It's 2:30 am Thursday morning. Jax and I are sitting on the front porch and the stars are brilliant. The Milky Way is running East West. There are raccoons walking all around us eating out of the bowls and in the flower bed eating Kobae leftovers. A few falling stars briefly appear and disappear resting or not on their new home. A lady from Orlando Homes and Gardens I think it was about ten years ago describing night at Base Camp "a sky so filled with stars that when one falls another takes it's place"......

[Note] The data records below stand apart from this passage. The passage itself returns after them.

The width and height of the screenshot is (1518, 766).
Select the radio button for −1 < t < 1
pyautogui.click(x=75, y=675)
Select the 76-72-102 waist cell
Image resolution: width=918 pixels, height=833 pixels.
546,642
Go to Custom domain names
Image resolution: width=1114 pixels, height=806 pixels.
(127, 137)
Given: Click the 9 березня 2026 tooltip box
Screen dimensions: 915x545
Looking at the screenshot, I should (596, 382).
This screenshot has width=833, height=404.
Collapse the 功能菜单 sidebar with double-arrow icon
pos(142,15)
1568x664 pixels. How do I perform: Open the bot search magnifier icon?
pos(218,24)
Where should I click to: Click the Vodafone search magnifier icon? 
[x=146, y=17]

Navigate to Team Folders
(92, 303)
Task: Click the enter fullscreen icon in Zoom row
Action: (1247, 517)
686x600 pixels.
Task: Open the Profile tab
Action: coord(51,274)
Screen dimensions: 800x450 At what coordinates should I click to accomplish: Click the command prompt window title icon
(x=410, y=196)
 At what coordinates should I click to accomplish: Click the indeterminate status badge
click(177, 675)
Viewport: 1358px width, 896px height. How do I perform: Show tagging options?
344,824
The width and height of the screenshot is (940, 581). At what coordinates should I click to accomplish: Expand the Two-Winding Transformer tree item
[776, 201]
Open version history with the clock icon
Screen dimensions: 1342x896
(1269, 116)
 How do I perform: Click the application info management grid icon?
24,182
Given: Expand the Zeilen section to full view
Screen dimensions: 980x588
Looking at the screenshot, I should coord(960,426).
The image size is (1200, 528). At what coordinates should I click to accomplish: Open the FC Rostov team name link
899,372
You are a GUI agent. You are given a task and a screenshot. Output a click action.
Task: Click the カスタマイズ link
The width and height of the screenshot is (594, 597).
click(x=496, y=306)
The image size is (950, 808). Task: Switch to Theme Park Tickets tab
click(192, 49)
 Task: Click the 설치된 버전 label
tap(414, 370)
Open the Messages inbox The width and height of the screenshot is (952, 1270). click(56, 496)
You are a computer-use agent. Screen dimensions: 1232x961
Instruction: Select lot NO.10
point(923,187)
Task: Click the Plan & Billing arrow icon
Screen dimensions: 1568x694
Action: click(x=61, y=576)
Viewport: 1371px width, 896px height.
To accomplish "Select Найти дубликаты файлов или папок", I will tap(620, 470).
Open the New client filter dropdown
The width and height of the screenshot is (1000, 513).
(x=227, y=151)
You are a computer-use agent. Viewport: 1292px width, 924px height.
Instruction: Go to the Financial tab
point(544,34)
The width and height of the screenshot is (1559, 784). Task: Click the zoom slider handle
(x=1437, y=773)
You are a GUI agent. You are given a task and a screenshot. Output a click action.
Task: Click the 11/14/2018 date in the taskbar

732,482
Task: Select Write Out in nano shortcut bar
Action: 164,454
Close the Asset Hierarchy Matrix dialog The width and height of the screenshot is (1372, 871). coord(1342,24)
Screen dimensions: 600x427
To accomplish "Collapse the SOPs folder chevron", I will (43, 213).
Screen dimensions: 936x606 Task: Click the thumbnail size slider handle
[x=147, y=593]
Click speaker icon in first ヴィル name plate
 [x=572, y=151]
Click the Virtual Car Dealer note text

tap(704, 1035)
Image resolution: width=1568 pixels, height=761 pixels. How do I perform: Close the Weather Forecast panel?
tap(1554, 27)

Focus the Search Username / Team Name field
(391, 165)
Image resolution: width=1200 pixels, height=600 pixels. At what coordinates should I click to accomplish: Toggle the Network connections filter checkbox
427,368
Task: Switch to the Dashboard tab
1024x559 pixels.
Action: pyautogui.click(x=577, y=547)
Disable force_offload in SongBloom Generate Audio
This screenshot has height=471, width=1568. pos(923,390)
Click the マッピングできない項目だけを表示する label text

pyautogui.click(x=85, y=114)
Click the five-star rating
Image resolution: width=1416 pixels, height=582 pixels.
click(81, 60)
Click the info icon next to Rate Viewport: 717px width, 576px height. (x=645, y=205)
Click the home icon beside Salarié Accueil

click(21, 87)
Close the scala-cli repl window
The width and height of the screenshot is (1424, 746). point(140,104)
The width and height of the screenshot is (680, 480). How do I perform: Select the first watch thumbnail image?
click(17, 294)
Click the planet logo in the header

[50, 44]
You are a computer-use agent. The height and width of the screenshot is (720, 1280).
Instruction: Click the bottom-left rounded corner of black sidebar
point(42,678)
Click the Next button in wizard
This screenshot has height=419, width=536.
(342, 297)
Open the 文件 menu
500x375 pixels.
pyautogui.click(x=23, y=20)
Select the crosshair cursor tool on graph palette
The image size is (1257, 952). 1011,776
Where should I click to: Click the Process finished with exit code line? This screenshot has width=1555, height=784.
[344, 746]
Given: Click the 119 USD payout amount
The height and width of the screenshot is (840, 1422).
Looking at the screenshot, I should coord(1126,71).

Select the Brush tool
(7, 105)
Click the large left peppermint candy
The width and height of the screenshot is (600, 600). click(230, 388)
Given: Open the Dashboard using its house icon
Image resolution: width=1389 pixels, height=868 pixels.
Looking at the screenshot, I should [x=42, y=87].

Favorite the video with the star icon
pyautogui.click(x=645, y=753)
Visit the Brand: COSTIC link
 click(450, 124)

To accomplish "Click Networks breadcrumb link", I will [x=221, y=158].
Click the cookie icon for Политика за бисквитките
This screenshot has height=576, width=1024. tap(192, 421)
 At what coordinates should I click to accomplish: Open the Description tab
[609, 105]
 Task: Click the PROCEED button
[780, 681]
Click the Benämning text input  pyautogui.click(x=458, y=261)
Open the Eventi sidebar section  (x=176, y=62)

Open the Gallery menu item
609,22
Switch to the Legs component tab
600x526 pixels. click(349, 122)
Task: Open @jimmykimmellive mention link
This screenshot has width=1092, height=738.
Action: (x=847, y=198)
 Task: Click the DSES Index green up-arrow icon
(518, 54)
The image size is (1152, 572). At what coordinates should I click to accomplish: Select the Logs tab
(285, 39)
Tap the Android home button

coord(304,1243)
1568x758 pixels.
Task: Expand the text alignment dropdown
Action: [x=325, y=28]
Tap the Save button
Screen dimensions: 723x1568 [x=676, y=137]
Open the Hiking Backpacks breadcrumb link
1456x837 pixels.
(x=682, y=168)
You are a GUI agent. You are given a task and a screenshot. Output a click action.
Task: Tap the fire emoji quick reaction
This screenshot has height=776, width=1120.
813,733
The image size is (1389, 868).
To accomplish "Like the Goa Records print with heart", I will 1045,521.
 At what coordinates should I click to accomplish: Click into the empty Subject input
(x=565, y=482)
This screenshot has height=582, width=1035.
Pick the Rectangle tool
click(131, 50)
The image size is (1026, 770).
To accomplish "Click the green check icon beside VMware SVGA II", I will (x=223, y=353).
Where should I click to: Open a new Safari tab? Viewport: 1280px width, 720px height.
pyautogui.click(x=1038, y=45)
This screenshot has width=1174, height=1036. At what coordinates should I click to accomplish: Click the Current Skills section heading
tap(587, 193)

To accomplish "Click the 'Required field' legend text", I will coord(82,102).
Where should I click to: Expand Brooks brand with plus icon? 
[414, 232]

Brandon has made a difference. He's a hard worker. He's spent his first week and a half tackling weeds and clean up over at Last Hurrah and was pulling reeds out of the pond today when three big horn, two of them babies, showed up to drink out of the pond. He called and I ask him to leave the pond and take a break. Guests told me that when he left the big horn did come down and drink out of the pond.
Jennifer is sleeping on the front porch. She's starting to settle in a bit and hanging out with Linny. She has a really good heart. When I called today on the walkie and ask them to wait for me to give Immersion a ride to town she got on the walkie and said "We'll wait. Tell him we got his back." When Jennifer and Linny returned from town they said he was much better but was still having a little hallucination issue with a woman in a white top, white shorts, and white hat serving him Coke and Pina Colladas while he lay in the shade. He said it's what kept him alive. Jennifer sings a little now and then. She's sort of a Jason Mraz except better.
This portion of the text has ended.